They were grieving. They were grieving over the death of the ones they loved; this was not just normal grief. Normal grief is normal grief; and we are to weep with those who weep. “Blessed are those who mourn,” Matthew 5:4 says. “Jesus wept at the grave of Lazarus,” John 11. There’s a place for normal weeping when someone dies.

But there was a long, arduous grieving going on with these people, because they were afraid that the ones they loved who had died missed the great rapture and the home-gathering of the saints. They had come to some conclusion in ignorance that those people who already died would be something like second-class floating spirits, while all the rest of them who were alive would be taken to heaven and receive a glorified body like the resurrection body of Christ.
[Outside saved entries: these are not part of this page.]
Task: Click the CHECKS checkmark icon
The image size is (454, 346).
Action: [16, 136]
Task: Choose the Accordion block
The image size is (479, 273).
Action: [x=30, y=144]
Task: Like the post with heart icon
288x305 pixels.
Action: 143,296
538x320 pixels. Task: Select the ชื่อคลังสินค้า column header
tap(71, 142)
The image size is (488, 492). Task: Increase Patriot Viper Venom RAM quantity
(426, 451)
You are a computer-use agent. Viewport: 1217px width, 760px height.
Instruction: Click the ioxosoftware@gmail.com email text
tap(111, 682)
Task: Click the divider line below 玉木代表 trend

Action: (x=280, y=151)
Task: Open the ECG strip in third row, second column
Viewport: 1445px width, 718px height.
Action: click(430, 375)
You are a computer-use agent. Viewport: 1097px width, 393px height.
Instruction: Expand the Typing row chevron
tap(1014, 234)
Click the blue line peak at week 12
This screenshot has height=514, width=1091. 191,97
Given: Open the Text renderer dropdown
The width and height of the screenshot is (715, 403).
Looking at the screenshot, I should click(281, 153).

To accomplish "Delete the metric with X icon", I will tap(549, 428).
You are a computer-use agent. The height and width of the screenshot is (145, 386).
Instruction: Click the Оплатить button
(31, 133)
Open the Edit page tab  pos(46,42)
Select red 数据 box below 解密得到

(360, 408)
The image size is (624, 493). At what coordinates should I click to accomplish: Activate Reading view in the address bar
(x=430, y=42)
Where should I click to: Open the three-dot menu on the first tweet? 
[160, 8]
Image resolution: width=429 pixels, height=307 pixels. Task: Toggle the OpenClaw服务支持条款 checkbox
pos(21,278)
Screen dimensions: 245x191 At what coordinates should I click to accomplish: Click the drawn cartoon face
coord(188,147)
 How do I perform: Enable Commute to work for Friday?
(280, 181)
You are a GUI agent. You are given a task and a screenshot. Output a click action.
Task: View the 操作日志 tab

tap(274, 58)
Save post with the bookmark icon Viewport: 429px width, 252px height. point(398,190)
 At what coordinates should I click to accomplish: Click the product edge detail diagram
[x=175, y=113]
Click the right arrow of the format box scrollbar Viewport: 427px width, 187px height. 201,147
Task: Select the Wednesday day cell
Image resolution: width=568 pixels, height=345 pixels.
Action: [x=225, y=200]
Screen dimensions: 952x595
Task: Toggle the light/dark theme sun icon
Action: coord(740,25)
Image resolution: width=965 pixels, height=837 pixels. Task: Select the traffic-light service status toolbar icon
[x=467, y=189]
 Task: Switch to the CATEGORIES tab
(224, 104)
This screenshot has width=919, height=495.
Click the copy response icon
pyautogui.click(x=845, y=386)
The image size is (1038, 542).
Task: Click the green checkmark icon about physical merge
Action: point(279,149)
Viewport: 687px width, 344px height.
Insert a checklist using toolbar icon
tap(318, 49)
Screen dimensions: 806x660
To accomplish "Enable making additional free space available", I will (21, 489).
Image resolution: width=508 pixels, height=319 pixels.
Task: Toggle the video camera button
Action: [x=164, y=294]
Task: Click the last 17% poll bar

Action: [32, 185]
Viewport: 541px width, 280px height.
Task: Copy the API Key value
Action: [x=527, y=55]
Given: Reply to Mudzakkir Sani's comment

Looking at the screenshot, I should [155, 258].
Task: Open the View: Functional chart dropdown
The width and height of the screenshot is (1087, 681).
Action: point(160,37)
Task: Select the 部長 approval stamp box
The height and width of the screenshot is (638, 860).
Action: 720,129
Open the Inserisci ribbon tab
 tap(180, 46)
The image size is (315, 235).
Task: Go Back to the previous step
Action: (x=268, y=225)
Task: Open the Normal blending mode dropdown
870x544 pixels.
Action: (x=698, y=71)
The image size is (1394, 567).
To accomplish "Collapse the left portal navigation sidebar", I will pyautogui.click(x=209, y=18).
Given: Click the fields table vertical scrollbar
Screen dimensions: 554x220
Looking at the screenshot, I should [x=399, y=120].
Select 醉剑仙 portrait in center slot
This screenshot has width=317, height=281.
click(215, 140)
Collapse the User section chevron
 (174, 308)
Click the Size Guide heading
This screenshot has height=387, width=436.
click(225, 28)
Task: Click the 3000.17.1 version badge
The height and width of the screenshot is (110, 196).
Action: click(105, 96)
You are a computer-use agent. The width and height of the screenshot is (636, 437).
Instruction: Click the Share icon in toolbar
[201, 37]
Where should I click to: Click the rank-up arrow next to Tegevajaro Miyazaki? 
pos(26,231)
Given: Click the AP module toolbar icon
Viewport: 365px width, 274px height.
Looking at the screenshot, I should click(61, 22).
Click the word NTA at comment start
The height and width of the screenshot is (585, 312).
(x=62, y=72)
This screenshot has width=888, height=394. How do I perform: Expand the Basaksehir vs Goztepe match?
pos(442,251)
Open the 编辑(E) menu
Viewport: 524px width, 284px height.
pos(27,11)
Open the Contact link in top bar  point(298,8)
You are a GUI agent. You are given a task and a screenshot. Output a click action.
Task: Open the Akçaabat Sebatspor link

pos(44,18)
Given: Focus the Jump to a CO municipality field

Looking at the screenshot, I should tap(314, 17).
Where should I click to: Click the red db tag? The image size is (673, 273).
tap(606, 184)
So Paul wants to straighten all this out, and that’s why he says, verse 13, “We do not want you to be uninformed, brethren.”

And by the way, that is a formula that he uses a lot to introduce a new topic. And here it’s not just switching topics, it’s introducing actually new teaching. This teaching is new, it’s new. This is new teaching. The only revelation they had about this event was what Jesus said: “I’m coming back; I’m going to take you to the place I’ve prepared for you.” That was all they knew. So Paul is going to now eliminate their ignorance by giving them more revelation. This is not only a new subject, this is new teaching on a new subject: “I don’t want you to be ignorant. On the other hand, I want you to fully understand, because this will” – verse 18 – “provide you comfort.”

Now their ignorance was based upon the fact that believers had died, so there was this concern about, verse 13 says, those who are asleep. Now let me talk about the word “sleep,” koimaō in the Greek, “to cause to sleep.” This is a reverence to believers. The word “sleep” is used in the Bible. This verb is used of actual sleep, but it’s also used of the bodies of believers resting in the grave. I’m going to make that distinction very clear. It’s used of the bodies of believers resting in the grave, it is never used of the souls of believers.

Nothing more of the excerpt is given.